Kalender Sultan Agungan yang dimulai pada Jumat Legi tanggal 1 Sura tahun Alip 1555 J, atau 1 Muharram 1043 H, atau 8 Juli 1633. Peristiwa ini terdapat pada Windu Kuntara Lambang Kulawu dan ditandai dengan candra sengkala yang berbunyi “Jemparingen Buta Galak Iku” (Panahlah raksasa buas itu).

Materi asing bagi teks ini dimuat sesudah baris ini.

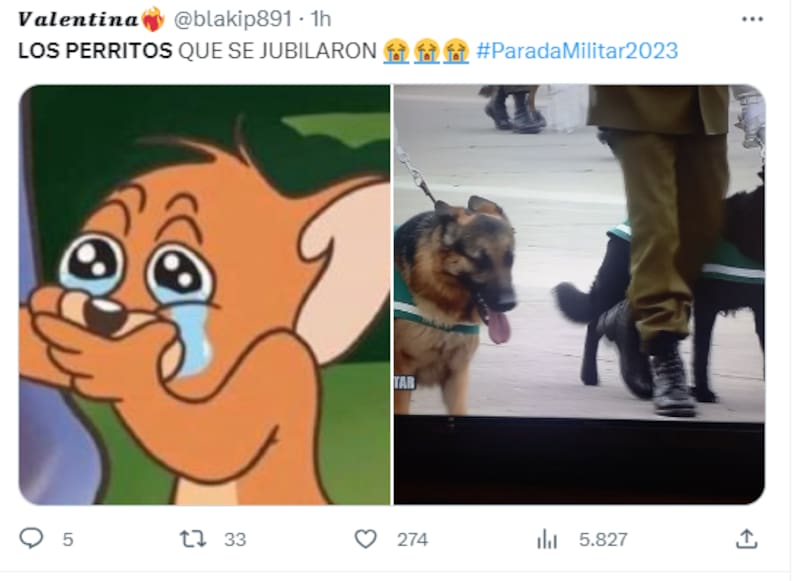The width and height of the screenshot is (800, 581).
Task: Click the retweet arrows icon
Action: (x=193, y=539)
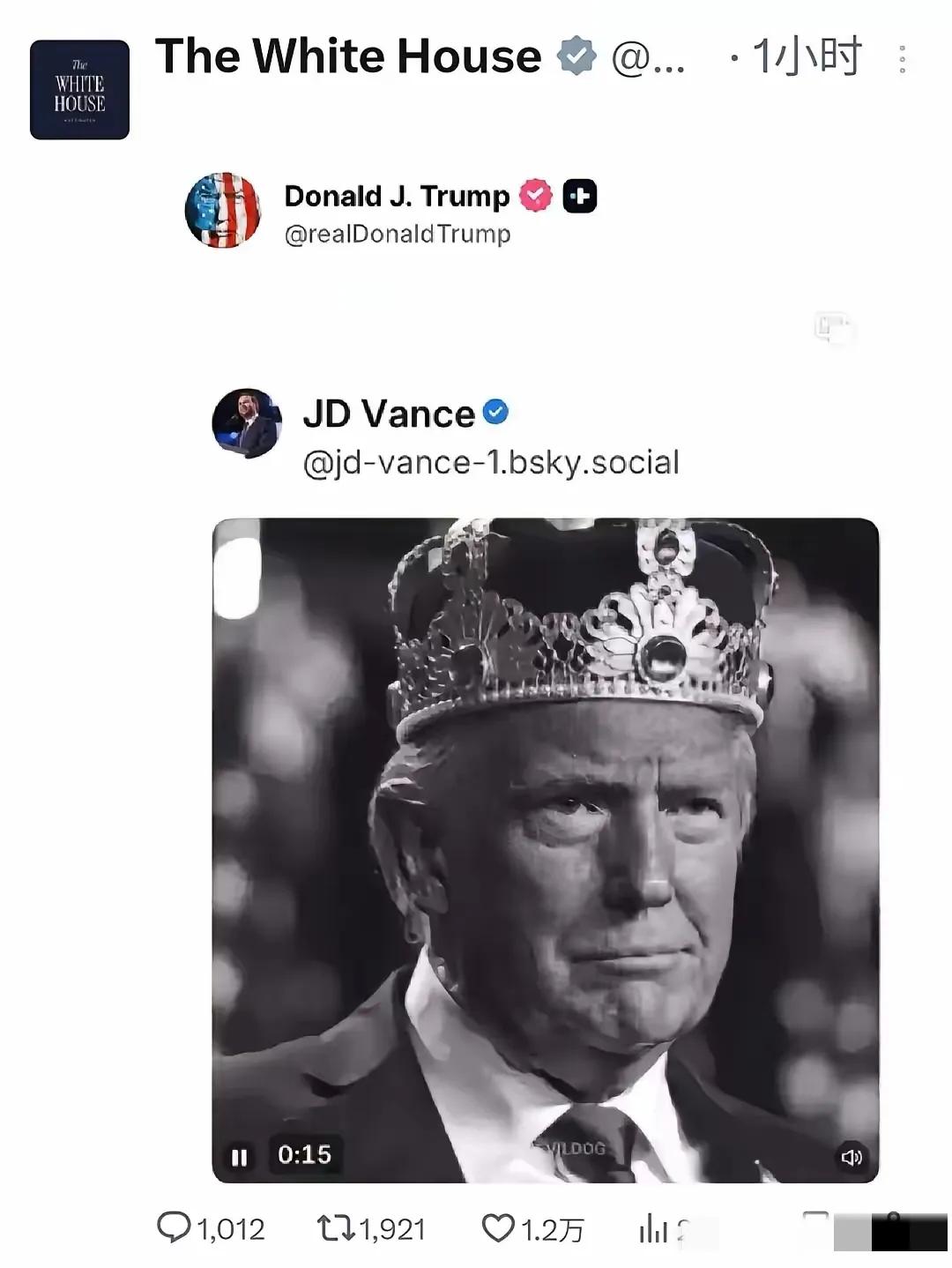The width and height of the screenshot is (952, 1268).
Task: Click the blue verified badge by JD Vance
Action: click(496, 412)
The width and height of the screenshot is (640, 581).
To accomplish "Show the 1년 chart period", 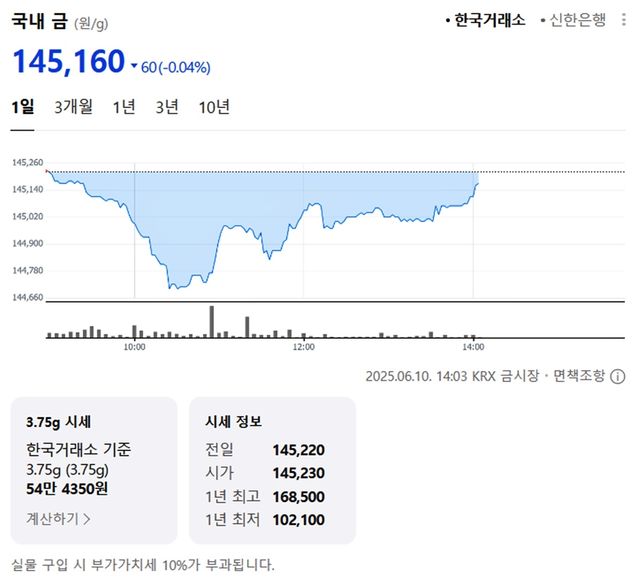I will pyautogui.click(x=124, y=107).
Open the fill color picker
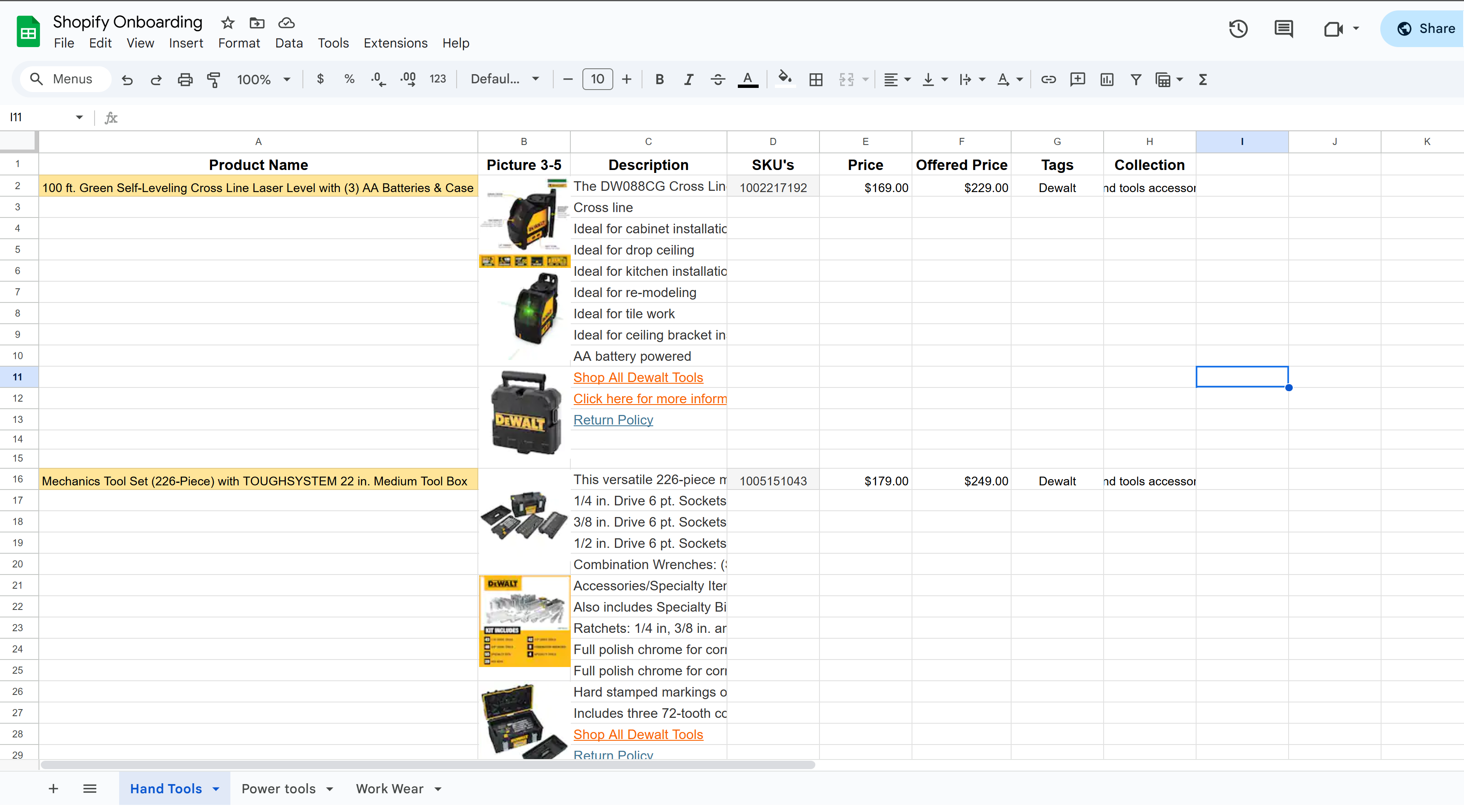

Sejak saat itu, Kerajaan Mataram dan penerusnya mampu menyelenggarakan perayaan-perayaan adat seirama dengan hari-hari besar Islam. Upacara-upacara tradisi seperti Garebeg tidak menjadi halangan bagi perkembangan Islam, namun malah dimanfaatkan sebagai syiar agama itu sendiri. Sistem penanggalan baru ini merupakan upaya seorang pemimpin yang berpandangan jauh ke depan untuk menggabungan dua arus peradaban pada masa itu, sebuah rekonsilasi antara gelombang kebudayaan Islam dengan peradaban pra Islam. Peradaban baru yang kini dikenal sebagai Mataram Islam.
Sumber Referensi :
- Wikipedia, ensiklopedia bebas
- Pigeaud, Th., 1938, Javaans-Nederlands Woordenboek. Groningen-Batavia: J.B. Wolters
- Ricklefs, M.C., 1978, Modern Javanese historical tradition: a study of an original Kartasura chronicle and related materials. London: School of Oriental and African Studies, University of London
- KRT Rintaiswara. 2015. Tahun Jawa Islam Sultan Agungan. Yogyakarta: KHP Widyabudaya Karaton Ngayogyakarta Hadiningrat.
- Lombard, Denys. 2008. Nusa Jawa: Silang Budaya, Bagian II: Jaringan Asia. Jakarta: Gramedia Pustaka Utama.